(Extracted data entries)

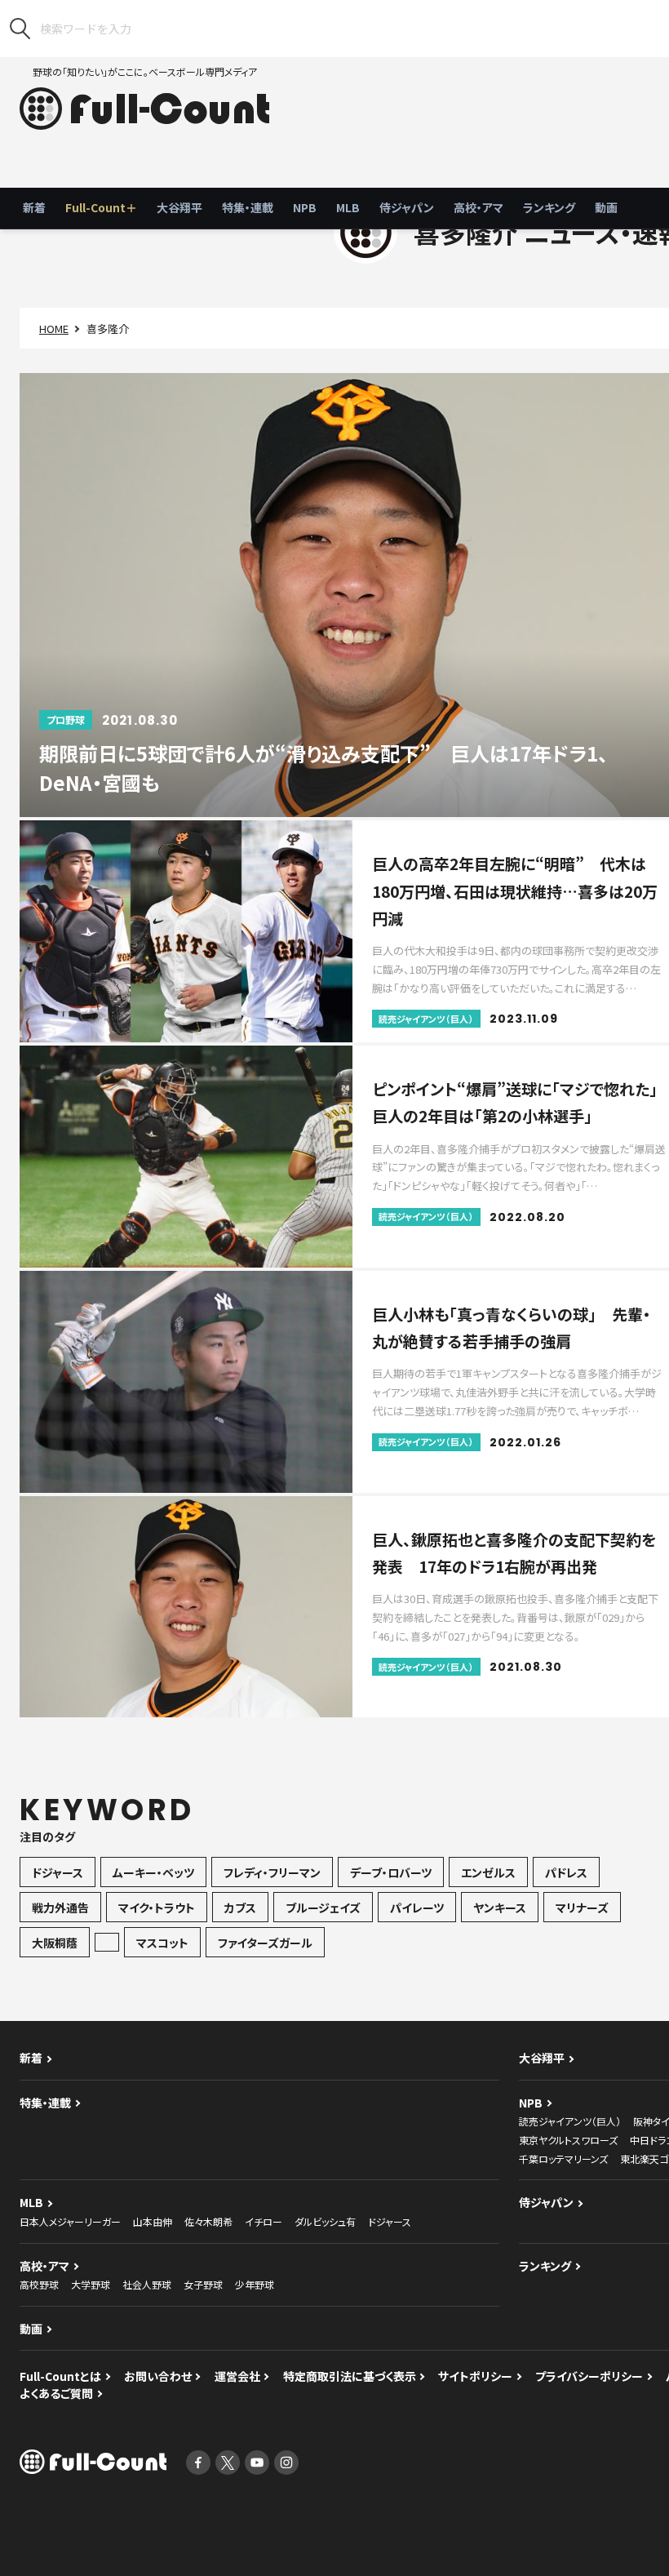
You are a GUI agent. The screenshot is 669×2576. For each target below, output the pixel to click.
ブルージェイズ (323, 1907)
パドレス (566, 1872)
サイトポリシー (475, 2376)
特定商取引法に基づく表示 (349, 2376)
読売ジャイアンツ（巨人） (570, 2121)
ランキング (549, 207)
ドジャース (57, 1872)
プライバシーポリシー (589, 2376)
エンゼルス (488, 1872)
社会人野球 (146, 2284)
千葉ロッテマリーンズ (563, 2158)
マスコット (162, 1942)
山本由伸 (152, 2221)
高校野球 (39, 2284)
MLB (348, 207)
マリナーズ (582, 1907)
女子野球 (203, 2284)
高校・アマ (478, 207)
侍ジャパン (406, 207)
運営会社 (237, 2376)
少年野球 (254, 2284)
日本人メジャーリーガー (70, 2221)
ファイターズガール (265, 1942)
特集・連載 (247, 207)
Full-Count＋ (101, 207)
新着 (34, 207)
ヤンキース (499, 1907)
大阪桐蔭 (55, 1942)
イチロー (263, 2221)
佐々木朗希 (208, 2221)
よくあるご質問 (56, 2393)
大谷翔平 (179, 207)
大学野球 (90, 2284)
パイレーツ (417, 1907)
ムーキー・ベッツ (153, 1872)
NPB (305, 207)
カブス (240, 1907)
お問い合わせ (158, 2376)
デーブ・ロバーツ (391, 1872)
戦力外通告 (60, 1907)
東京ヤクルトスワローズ (568, 2140)
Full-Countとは (60, 2376)
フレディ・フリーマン (272, 1872)
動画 (606, 207)
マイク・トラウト (156, 1907)
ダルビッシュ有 (325, 2221)
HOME (54, 328)
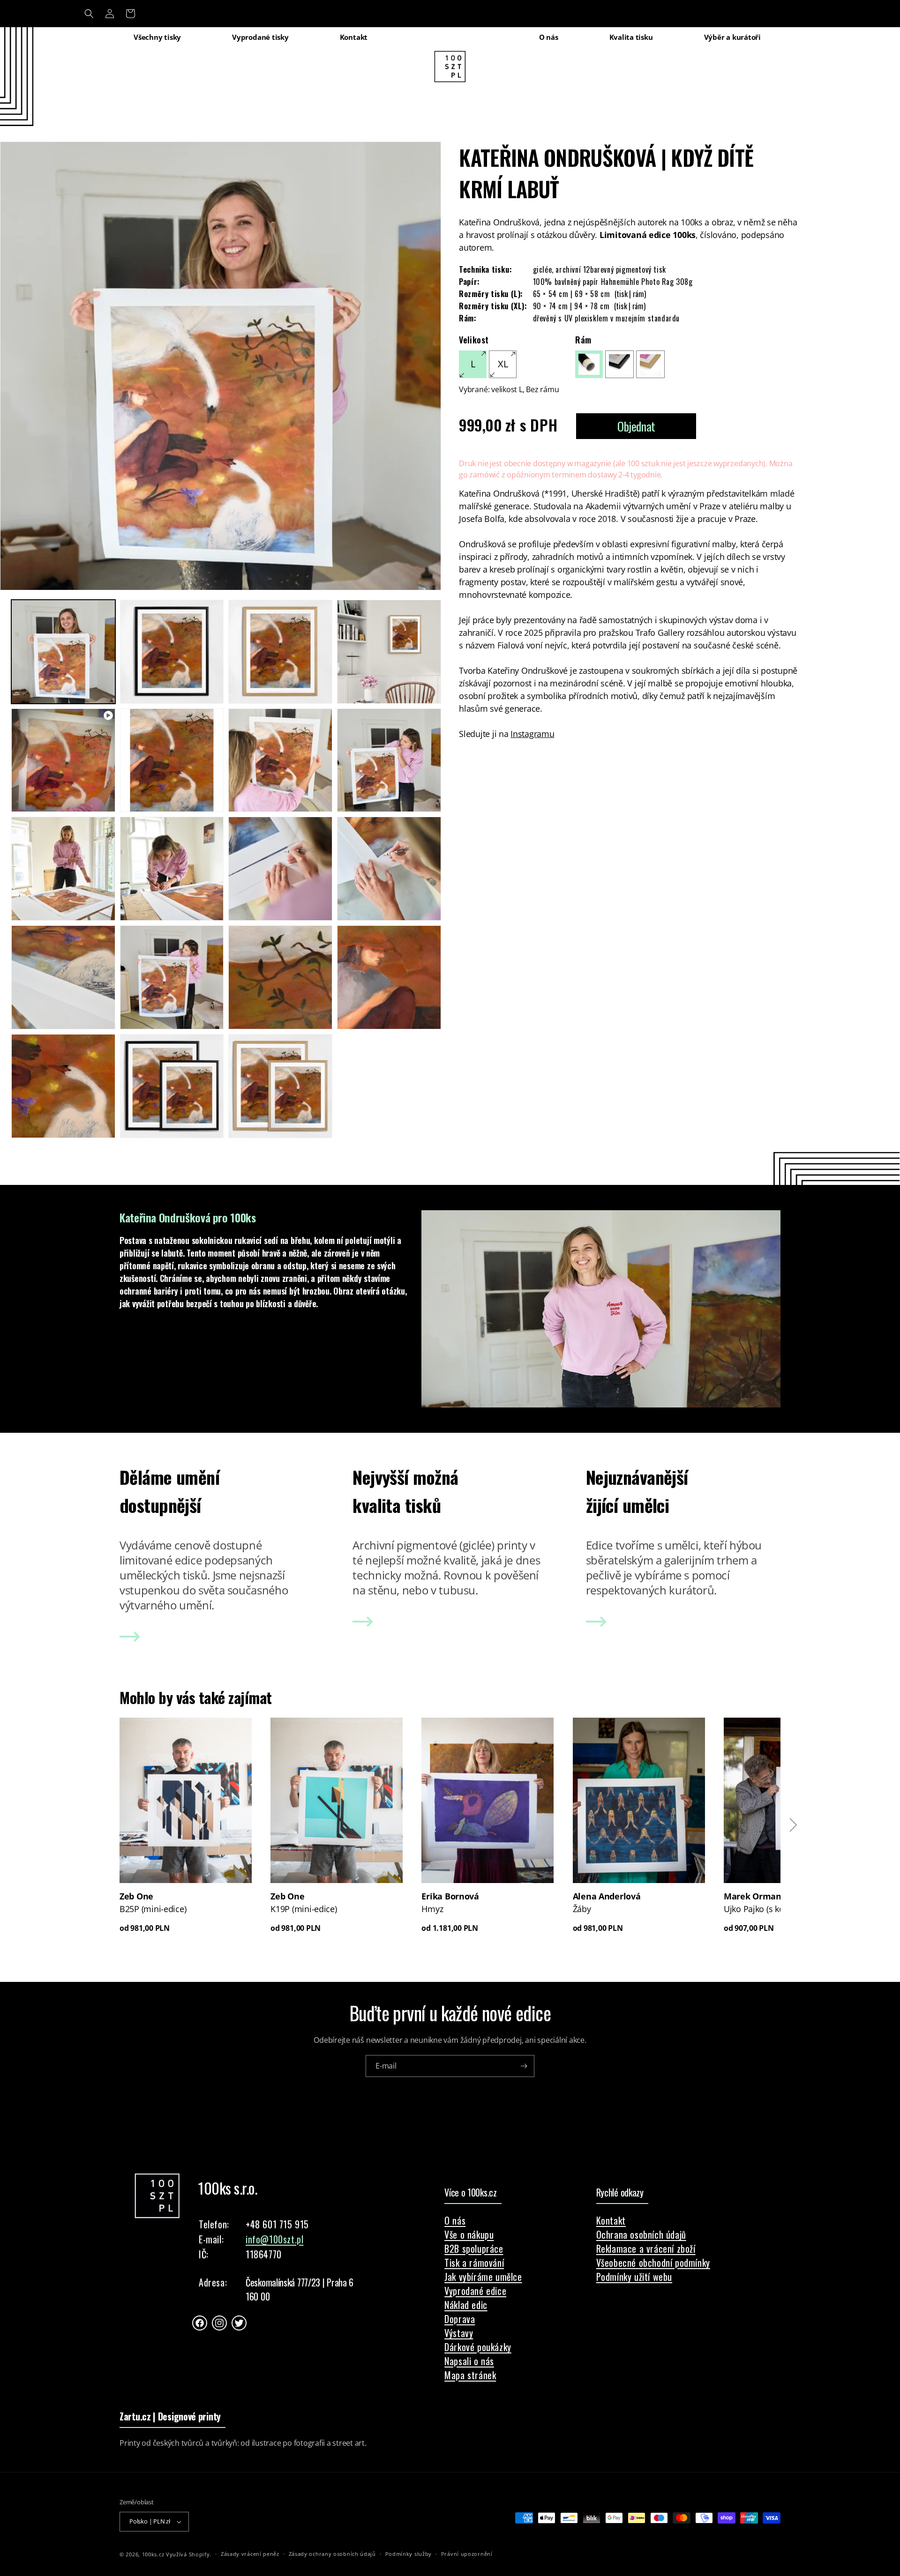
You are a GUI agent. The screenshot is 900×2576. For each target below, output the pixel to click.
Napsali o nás (469, 2361)
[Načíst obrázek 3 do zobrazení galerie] (280, 652)
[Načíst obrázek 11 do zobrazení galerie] (389, 869)
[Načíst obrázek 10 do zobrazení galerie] (280, 869)
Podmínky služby (408, 2553)
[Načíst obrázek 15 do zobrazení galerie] (389, 977)
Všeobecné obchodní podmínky (653, 2263)
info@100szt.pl (274, 2239)
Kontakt (611, 2220)
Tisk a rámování (474, 2263)
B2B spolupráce (473, 2248)
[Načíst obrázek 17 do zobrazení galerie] (172, 1086)
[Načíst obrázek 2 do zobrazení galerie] (172, 652)
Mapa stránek (470, 2375)
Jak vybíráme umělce (483, 2277)
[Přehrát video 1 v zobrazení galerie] (63, 760)
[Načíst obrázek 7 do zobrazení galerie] (389, 760)
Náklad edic (466, 2305)
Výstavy (458, 2333)
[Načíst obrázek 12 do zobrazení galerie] (63, 977)
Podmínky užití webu (634, 2277)
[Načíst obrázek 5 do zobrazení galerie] (172, 760)
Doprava (459, 2319)
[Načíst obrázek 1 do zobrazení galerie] (63, 652)
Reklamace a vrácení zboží (646, 2248)
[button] (89, 13)
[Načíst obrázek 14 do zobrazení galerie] (280, 977)
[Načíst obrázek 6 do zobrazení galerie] (280, 760)
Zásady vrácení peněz (250, 2553)
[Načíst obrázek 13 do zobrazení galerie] (172, 977)
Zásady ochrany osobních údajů (332, 2553)
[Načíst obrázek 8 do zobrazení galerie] (63, 869)
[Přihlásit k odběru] (523, 2066)
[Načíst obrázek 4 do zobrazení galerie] (389, 652)
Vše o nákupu (469, 2234)
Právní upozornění (467, 2553)
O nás (454, 2220)
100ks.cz (153, 2554)
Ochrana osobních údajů (641, 2234)
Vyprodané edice (475, 2291)
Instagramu (532, 733)
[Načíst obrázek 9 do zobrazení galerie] (172, 869)
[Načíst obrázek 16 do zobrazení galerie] (63, 1086)
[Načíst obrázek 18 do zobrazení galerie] (280, 1086)
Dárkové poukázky (477, 2347)
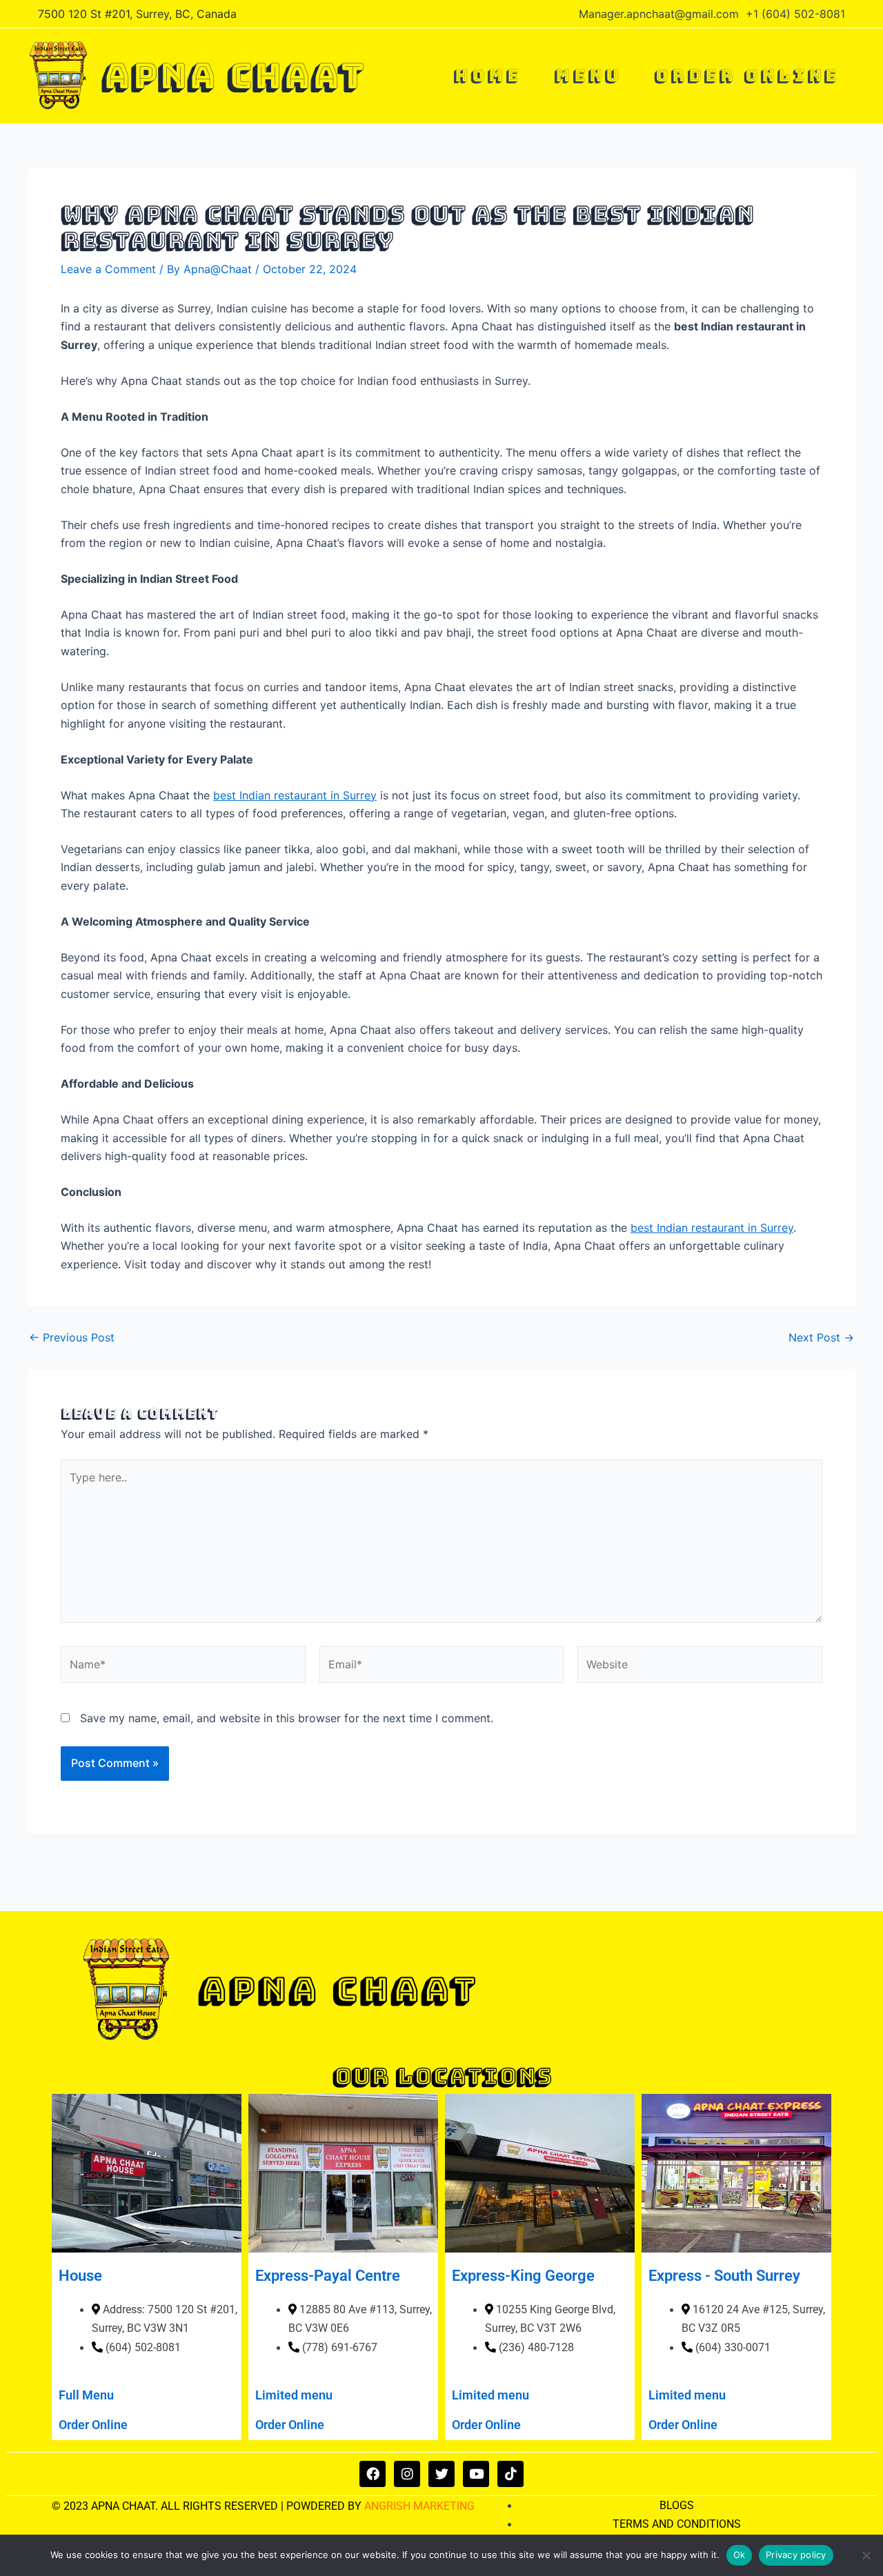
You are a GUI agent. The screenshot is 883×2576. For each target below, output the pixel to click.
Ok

_WHAT YOU WILL DO_
Across the records above, return every line that contains the word "údajů".

_COMPLETED EXERCISE_
Zásady ochrany osobních údajů (332, 2553)
Ochrana osobních údajů (641, 2234)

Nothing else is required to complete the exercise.